5 réflexions sur “La porte”

  1. La photo où Roméo a son bras autour de ton cou est magnifique et très touchante ❤️

  2. Toujours aussi émouvant de te lire ma chérie
    De magnifiques photos
    Hâte d’y être , près de vous ❤️❤️
    Je vous aime 🥰

  3. C’est un plaisir de te suivre au travers de ton carnet de voyage … quelle belle écriture et que de magnifiques photos !
    🤗🤗😘😘

  4. bonjour Deborah,
    Je suis très touché par les écrits de ce carnet de voyage, et je vous remercie de l’avoir partager. Il pose toute la grande question de la distance, réelle, physique ou affective voire symbolique qui sépare le parent de l’enfant, ici entre la mère et son enfant. c’est un sujet qui m’a longtemps préoccupé durant mon expérience professionnelle puis, encore maintenant, en tant que parent, père…
    qu’ai-je su ou pu donner, transmettre : de l’amour, de la joie, du bonheur, de la sécurité… et qu’ai-je reçu en echange du bonheur oui je peux le dire. était-ce bien ? si oui, pour qui ? quelle distance variable en permanence faut-il maintenir entre l’enfant et l’adulte. y-a-t-il un âge où l’on peut estimer que l’enfant a reçu suffisamment pour être en capacité d’advenir, pour accéder à la liberté…
    puis un jour, l’enfant sent venir le moment de s’envoler. alors, demeurent sur les murs et partout ailleurs les traces de vie, celles du temps d’avant. une page est tournée, ce processus de séparation qui donne acces à la vie est aussi un processus de deuil. il va falloir faire avec…
    et au fil du temps, nous verrons peut-être si nous avons su ou pu mettre en œuvre pour que notre enfant qui n’en n’est plus un accède au bonheur et, qui sait, peut être qu’à son tour, il deviendra parent à son tour…
    et n’oublions jamais cela : c’est l’enfant qui crée le père ou la mère..
    Bon voyage Deborah.

  5. Bonjour Eric,

    Merci infiniment pour votre message, qui m’a profondément émue.

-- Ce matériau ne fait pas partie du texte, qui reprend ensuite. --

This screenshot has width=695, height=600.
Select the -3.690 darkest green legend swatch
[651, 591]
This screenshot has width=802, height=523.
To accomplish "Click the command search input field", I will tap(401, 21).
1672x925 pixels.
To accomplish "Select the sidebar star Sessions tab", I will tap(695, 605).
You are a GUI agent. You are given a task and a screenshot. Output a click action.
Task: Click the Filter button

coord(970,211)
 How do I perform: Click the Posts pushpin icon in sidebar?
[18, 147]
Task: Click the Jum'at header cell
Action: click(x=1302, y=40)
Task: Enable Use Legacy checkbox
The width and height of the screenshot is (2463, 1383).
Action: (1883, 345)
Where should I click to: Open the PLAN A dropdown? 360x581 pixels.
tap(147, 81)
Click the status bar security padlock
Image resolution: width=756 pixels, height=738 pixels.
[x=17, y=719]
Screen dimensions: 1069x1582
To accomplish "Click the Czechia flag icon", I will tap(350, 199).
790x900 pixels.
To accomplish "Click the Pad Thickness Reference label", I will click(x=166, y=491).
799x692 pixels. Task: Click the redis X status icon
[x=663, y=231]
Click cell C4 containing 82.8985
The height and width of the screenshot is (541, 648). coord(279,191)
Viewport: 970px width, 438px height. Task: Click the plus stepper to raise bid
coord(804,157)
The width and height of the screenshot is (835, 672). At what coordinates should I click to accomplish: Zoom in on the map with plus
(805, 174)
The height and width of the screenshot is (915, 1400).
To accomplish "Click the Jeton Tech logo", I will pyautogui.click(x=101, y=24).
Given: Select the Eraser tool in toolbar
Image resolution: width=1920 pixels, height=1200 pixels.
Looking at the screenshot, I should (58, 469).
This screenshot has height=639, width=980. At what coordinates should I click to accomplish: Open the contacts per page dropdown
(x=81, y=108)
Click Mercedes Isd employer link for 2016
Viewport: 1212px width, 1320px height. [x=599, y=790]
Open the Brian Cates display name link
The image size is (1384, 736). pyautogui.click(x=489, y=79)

    Vous mettez en lumière des questions universelles et intemporelles, qui touchent chaque parent au cours de son cheminement : qu’avons-nous transmis à nos enfants ? Comment maintenir cet équilibre fragile entre proximité et distance ? Et surtout, comment vivre cette séparation, inévitable mais ô combien bouleversante, qui marque leur envol ?

    Vous avez raison : ce processus est à la fois un acte de vie et un processus de deuil. Il faut dire au revoir à cette relation d’avant, si fusionnelle, pour ouvrir la porte à une relation nouvelle, peut-être plus libre, mais jamais exempte de ce lien indéfectible.

    J’aime particulièrement votre réflexion sur le fait que « c’est l’enfant qui crée le père ou la mère ». C’est une vérité si simple, et pourtant si puissante. À travers eux, nous grandissons nous aussi, découvrant des facettes de nous-mêmes que nous ne soupçonnions pas. Et dans cette quête de liberté que vous évoquez, je crois que l’enfant et le parent s’élèvent ensemble, chacun trouvant peu à peu son propre chemin.